# Complete list of OTA upgrades since Model 3 Launch



## Needsdecaf (Dec 27, 2018)

Searched, but have not seen a thread on this.

I wanted to start a thread to completely list and discuss the effectiveness of, all the OTA updates pushed out since the Model 3 launch. The reason is that in discussing other EV's with friends and colleagues, the second most often repeated point that I make is that the OTA updates significantly improve the car over time. The first point is that the Supercharger network remains a huge plus in favor of Tesla vs. other EV's. But in light of other automakers promising OTA upgrades, but so far failing to deliver (ahem Porsche Taycan) I thought it would be neat to compile a list of all the features / upgrades that the car has had (or could have if you purchased) since the Model 3's introduction time. I reference this to the timeframe of the Model 3 launch since quite a number of the updates have not been able to be implemented on the S and X and many of these are already present in the Y's since they just started rolling out this year. So really the 3 has had the most to gain with OTA updates. I am aware that there were many OTA updates available for the S and X prior to the 3.

Here's what I can remember. Please feel free to add / correct. Please note, I'm not listing EVERY improvement, like "improvements to search". Rather just major features. Features that did not exist whatsoever when the 3 was launched. Either that or major improvements to critical systems, like range, braking and acceleration performance.

In coming up with this list, and I know I'm forgetting things, I'd say that all in all, those are some pretty significant features added to the car in just a few years. Keeps the car from being outdated and keeps the residual value high.

*EDIT: Thanks to @NickJonesS71 I added a bunch more items. Some minor, some major. *

*Driving / Driving Aids:*

Full Self Driving (available upgrade)
Enhanced Auto Pilot (available upgrade)
LRAWD performance enhancement (available upgrade)
Braking distance improvements
Range improvements to LR, LRAWD
Performance improvements to LR, LRAWD
Faster Charging speeds
Pack warm up when Supercharger set as destination
Smart Summon
Navigate on Autopilot
Automatic lane change
Driving Visualizations
Stop at red light / stop sign
Side repeater cameras added to backup camera view
M3P Track mode (was this always there?)
HOLD driving mode

*Safety / Security / Car controls:*

Lane departure warning / correction.
Blind spot warning.
Sentry Mode
Dash cam (front only)
360 dash cam
Dog Mode
Camping Mode
Vent / close windows from app
Glovebox pin
In-car sentry mode viewer
Joe Mode
Specified time departure / pre-conditioning
Preconditioning from app
Right scroll wheel controls speed / follow distance
More wiper speeds
Chill mode
Auto High Beams
Cabin overheat protection
Model 3 PUP Track Mode
PIN to drive
GPS Auto folding mirrors
Rear view cam shows repeater cams.

*Infotainment:*

Spotify as a music source
YouTube
Tesla Theater
Texting support
Tesla Arcade - Cuphead, etc.
Feeling Lucky / Hungry destinations
Chromium Browser


----------



## Needsdecaf (Dec 27, 2018)

Please feel free to add anything I missed!
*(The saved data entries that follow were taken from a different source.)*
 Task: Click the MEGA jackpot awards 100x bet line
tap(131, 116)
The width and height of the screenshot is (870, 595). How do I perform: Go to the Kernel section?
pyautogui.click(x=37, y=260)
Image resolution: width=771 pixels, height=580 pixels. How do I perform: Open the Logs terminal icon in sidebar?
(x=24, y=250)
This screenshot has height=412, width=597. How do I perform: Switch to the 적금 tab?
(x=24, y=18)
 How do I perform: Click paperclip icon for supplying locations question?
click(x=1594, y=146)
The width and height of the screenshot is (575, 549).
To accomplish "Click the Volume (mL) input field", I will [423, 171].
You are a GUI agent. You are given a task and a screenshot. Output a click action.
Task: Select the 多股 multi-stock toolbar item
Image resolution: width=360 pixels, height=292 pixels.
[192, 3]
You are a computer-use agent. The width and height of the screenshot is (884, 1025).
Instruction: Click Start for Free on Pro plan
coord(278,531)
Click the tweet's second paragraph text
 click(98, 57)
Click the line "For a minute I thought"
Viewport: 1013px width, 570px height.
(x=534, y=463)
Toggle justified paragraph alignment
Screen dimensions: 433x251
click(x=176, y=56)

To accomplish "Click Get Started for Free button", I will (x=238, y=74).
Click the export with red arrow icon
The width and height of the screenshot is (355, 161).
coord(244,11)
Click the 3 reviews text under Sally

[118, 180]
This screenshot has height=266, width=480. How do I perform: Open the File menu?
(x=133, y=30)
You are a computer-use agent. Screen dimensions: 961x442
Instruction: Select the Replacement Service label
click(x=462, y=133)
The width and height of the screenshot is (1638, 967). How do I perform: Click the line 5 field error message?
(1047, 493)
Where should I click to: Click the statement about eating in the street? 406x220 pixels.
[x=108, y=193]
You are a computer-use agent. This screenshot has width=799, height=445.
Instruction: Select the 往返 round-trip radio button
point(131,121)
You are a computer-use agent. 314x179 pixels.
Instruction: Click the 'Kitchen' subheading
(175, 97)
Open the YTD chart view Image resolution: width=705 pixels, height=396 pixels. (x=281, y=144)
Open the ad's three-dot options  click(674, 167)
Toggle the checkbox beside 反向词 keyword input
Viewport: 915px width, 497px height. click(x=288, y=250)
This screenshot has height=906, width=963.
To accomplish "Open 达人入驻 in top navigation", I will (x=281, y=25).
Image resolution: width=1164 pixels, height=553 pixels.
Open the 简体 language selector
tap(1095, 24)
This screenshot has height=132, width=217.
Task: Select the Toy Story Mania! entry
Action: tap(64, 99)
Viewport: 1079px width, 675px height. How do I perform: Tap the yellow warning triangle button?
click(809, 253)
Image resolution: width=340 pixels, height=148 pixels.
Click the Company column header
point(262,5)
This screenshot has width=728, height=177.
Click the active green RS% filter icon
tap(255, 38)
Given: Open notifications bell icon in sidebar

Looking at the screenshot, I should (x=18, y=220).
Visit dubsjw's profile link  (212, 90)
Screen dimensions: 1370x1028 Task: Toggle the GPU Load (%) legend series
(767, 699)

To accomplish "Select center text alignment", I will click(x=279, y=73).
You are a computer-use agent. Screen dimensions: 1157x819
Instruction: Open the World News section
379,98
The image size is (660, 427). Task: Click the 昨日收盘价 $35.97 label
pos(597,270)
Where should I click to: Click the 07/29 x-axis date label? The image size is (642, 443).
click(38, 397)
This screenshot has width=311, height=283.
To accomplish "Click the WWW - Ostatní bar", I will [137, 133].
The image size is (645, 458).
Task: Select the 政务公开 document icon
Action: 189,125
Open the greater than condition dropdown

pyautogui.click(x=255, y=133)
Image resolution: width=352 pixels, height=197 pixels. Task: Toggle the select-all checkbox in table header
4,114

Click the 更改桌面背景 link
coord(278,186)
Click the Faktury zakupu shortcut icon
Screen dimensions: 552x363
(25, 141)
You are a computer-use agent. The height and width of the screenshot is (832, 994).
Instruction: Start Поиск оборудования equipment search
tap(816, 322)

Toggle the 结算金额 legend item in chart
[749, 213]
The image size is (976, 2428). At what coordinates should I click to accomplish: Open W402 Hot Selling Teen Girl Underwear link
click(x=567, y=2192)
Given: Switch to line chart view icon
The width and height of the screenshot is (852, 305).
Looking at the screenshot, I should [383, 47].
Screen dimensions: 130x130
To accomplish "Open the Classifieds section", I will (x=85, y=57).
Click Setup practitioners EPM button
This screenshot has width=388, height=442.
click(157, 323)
I'm sure I did.


----------



## sduck (Nov 23, 2017)

USB audio went from not functioning much at all to a viable music source. It's still not 100% great, but is tons better than it used to be.


----------



## Needsdecaf (Dec 27, 2018)

So in looking at these during the lunch break, many of these have added real value to the car. Some of them are just convenience improvements which, while nice and making the car "better", aren't something tangible that really add bookable value. But some of these are options on other vehicles, or replace aftermarket upgrades such as:

Braking improvements
Performance improvements
Sentry Mode
Dash Cam
Texting support / Spotify (ILO Apple Carplay or A.A.)
Lane Departure correction / Blind Spot warning

I think that really does retain customer loyalty. Something Tesla should tout. Elon does a good job of selling this, to the point of overstating it (i.e. your car will increase in value over time), but it should be mentioned more often. I think some of us probably take these for granted, like getting iOS / Android OS updates. But more than just making the car a little snazzier, they are often adding features that have real intrinsic dollar value if they were to be purchased from other marques.


----------



## FRC (Aug 4, 2018)

Voice commands.

Edit-Vastly expanded list of voice commands.


----------



## Needsdecaf (Dec 27, 2018)

FRC said:


> Voice commands.


Really, voice commands weren't present at launch? I could have sworn I played with them back when the Model 3's first came out and I did a test drive, which I want to say was about September 2018...


----------



## FRC (Aug 4, 2018)

Needsdecaf said:


> Really, voice commands weren't present at launch? I could have sworn I played with them back when the Model 3's first came out and I did a test drive, which I want to say was about September 2018...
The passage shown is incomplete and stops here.